* [Selected excerpt]:
Segment Open

I think the first rule of genetics has got to be, if you think you understand it, you're overlooking something.
When I learned my way around Microsoft Access, I eventually had to delve into writing modules and other code in a database I was repairing. My first programming language was Fortran, which introduced me to the wonders of spaghetti code. (Program flow runs line by line, until it reaches code which can send it anywhere else in the program. Tracing this flow is like following a single strand in a bowl of spaghetti.) Pascal and similar languages introduced me to structure, and writing modules -- paragraphs, if you will -- with no branching in or out except at the designated entry and exit pointsl. This, I call "ravioli code". Programming in Access (actually, in Visual Basic for Access) was a process I describe as like programming a bucket of marbles. You have a bunch of little pieces, any one of which can trigger something in any other piece, or more than one.
As people study genetics, it's beginning to seem that genetic programming works the same way as some of our most sophisticated computer programs.
Him Manzi at The Corner discusses the genetics of personality:
Media outlets will often speak loosely of things such as a "happiness gene," a "gay gene," or a "smart gene." The state-of-the-art method for finding such a link is something called a "genome-wide association study" (GWAS). In a GWAS, scientists use blood or saliva samples to sequence the DNA for a group of several thousand people who exhibit a trait or behavior of interest (the "case group"), and for a second group of several thousand who do not exhibit the trait or behavior (the "control group"). Scientists then look for genetic differences between the two groups.....Sometimes, however, the behavior or trait is caused by several interacting genes — so that, for example, Gene 1 has some effect only if Gene 2 has a special structure. This is called "epistatic interaction," and can involve a large number of genes........the GWAS technique hits structural limits when applied to conditions that involve epistatic interactions among lots of genes. Mental activity is now widely believed by scientists to depend on many genes (though mental illnesses such as schizophrenia or bipolar disorder may turn out to be partial exceptions). A person has about 20,000 genes, of which more than 5,000 are believed to play some role in regulating brain function. Consider a simplified case in which some personality characteristic — aggressiveness, for example — is regulated by 100 genes, each of which can have two possible states ("on" or "off"). The combinatorial math is daunting: There are more than a trillion trillion possible combinations of these gene states. Thus we could sequence the DNA of all 6.7 billion human beings and still not know which genes are responsible for aggressiveness.

Segment Closed

* [Task list]:
[A] For each statement below, say yes or no as to whether it agrees with the post on genetics and programming, and quote the words of the post that decide it: (i) The writer's first programming language was Pascal. (ii) A person has about 20,000 genes. (iii) More than 5,000 genes are believed to play some role in regulating brain function.
[B] Name every programming language mentioned in the post on genetics and programming.

* [Data excerpts]:
Segment Open

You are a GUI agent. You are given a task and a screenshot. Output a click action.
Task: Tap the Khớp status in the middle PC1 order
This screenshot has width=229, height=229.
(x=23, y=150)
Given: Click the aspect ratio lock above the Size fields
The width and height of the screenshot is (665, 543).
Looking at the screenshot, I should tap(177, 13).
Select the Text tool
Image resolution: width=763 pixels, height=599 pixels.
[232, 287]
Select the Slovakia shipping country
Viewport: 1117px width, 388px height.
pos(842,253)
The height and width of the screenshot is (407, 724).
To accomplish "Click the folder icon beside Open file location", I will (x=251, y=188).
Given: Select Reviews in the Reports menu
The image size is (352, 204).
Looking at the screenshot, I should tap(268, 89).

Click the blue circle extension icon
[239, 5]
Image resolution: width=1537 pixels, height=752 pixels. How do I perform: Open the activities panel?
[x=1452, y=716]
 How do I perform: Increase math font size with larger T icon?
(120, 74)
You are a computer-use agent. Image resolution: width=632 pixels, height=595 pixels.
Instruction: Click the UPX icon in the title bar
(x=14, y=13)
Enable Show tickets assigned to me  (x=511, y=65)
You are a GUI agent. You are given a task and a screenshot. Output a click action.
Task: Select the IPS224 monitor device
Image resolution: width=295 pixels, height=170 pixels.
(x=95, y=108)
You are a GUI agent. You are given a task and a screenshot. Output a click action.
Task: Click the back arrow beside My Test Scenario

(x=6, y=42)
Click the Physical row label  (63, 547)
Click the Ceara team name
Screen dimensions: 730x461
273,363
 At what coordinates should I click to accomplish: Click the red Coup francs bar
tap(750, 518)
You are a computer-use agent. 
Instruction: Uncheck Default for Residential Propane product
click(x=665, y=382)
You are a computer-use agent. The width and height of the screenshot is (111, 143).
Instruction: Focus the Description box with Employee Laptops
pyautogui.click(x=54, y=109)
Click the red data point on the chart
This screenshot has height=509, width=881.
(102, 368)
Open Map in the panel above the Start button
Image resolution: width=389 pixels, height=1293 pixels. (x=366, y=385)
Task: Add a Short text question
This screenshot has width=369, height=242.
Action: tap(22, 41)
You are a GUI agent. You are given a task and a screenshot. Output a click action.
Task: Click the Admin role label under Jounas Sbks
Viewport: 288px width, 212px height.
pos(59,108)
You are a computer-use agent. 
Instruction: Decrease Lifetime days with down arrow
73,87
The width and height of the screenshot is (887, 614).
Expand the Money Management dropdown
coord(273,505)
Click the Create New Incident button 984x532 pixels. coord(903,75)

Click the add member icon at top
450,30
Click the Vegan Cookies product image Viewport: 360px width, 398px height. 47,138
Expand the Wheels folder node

Segment Closed

* [Answers below]:
[A]
(i) No: "My first programming language was Fortran"
(ii) Yes: "A person has about 20,000 genes"
(iii) Yes: "of which more than 5,000 are believed to play some role in regulating brain function"

[B] Fortran, Pascal, Visual Basic for Access